Interpreting supervised machine learning inferences in population genomics using haplotype matrix permutations
Supervised machine learning methods, such as convolutional neural networks (CNNs), that use haplotype matrices as input data have become powerful tools for population genomics inference. However, these methods often lack interpretability, making it difficult to understand which population genetic features drive their predictions—a critical limitation for method development and biological interpretation. Here we introduce a systematic permutation approach that progressively disrupts population genetics features within input test haplotype matrices, including linkage disequilibrium, haplotype structure, and allele frequencies. By measuring performance degradation after each permutation, the importance of each feature can be assessed. We applied our approach to three published CNNs for positive selection and demographic history inference.
In this repository, we use the term "ConfuseNN" to refer to our permutation approach, since we are attempting to "confuse" the networks by testing them on disrupted data.

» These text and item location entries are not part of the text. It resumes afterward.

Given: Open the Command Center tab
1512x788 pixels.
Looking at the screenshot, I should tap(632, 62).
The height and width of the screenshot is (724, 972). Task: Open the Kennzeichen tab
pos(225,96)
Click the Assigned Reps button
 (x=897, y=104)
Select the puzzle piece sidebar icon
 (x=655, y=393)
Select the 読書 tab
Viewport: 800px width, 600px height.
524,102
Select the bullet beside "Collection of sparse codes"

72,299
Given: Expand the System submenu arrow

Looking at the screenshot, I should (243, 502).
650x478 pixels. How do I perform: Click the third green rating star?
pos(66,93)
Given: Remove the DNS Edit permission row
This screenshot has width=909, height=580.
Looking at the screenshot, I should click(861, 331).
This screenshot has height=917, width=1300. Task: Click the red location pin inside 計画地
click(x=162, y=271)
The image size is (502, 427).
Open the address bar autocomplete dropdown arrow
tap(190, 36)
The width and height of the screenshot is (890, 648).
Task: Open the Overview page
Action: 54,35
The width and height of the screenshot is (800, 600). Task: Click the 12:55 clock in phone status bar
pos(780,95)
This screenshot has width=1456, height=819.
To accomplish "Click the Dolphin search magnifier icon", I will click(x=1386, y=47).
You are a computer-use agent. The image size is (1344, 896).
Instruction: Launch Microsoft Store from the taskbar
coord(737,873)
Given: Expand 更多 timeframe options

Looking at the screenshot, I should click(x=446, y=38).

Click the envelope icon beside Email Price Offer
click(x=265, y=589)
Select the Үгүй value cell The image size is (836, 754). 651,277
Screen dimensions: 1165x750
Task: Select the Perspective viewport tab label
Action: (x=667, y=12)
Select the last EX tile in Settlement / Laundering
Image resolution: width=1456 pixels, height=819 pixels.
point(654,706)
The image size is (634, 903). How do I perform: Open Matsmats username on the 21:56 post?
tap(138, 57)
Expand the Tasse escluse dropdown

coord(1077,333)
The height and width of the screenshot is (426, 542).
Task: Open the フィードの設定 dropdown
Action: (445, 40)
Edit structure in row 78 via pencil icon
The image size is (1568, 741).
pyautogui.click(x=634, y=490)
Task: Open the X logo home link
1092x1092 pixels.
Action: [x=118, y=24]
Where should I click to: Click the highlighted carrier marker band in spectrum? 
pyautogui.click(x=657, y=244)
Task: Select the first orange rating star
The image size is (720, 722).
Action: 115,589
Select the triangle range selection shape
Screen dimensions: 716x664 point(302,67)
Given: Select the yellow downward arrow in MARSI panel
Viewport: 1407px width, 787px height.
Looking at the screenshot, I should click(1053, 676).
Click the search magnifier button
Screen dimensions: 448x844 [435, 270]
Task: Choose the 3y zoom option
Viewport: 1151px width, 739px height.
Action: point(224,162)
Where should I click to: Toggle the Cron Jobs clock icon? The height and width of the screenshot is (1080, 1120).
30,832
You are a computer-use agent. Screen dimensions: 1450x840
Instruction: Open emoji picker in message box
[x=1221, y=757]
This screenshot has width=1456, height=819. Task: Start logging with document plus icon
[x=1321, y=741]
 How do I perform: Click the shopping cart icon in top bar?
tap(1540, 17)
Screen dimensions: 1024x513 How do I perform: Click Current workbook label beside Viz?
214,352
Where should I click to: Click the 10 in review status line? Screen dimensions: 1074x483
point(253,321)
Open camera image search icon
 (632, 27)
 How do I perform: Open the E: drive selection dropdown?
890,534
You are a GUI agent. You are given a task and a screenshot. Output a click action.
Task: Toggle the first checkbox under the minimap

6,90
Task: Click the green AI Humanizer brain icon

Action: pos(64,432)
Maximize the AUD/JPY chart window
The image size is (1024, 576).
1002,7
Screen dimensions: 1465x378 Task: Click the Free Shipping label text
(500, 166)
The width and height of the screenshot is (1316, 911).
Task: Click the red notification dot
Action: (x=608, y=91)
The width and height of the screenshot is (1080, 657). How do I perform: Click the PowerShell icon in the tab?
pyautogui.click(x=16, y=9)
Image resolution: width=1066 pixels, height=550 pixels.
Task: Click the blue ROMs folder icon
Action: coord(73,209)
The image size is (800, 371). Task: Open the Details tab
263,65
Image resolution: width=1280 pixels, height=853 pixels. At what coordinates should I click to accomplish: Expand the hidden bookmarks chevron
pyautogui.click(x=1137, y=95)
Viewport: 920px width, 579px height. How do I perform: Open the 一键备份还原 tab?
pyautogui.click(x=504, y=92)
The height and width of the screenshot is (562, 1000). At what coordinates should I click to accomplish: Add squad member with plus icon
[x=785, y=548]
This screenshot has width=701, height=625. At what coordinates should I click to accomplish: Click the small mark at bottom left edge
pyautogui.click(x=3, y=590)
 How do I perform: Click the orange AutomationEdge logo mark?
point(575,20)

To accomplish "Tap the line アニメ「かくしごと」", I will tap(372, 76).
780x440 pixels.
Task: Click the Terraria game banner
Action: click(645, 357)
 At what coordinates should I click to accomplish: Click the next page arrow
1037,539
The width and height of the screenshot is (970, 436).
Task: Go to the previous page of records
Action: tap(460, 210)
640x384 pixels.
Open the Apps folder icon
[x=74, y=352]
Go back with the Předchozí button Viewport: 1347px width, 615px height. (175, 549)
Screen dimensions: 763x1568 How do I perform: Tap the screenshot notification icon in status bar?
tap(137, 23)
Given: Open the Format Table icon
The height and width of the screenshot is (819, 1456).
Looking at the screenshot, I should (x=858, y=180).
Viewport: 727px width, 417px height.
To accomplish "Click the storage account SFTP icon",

To reproduce the result for each of the three CNNs evaluated in this work, refer to the three respective subdirs, each with their own specifications.
For ease of adoptability, we have provided the code to perform all permutations described in our paper in minimal_example.ipynb
, with visualization.
How these permutations are applied in practice likely varies depending on the simulation and training procedure.
For examples of how we customized our permutation approach to each CNN, refer to corresponding subdir with further descriptions.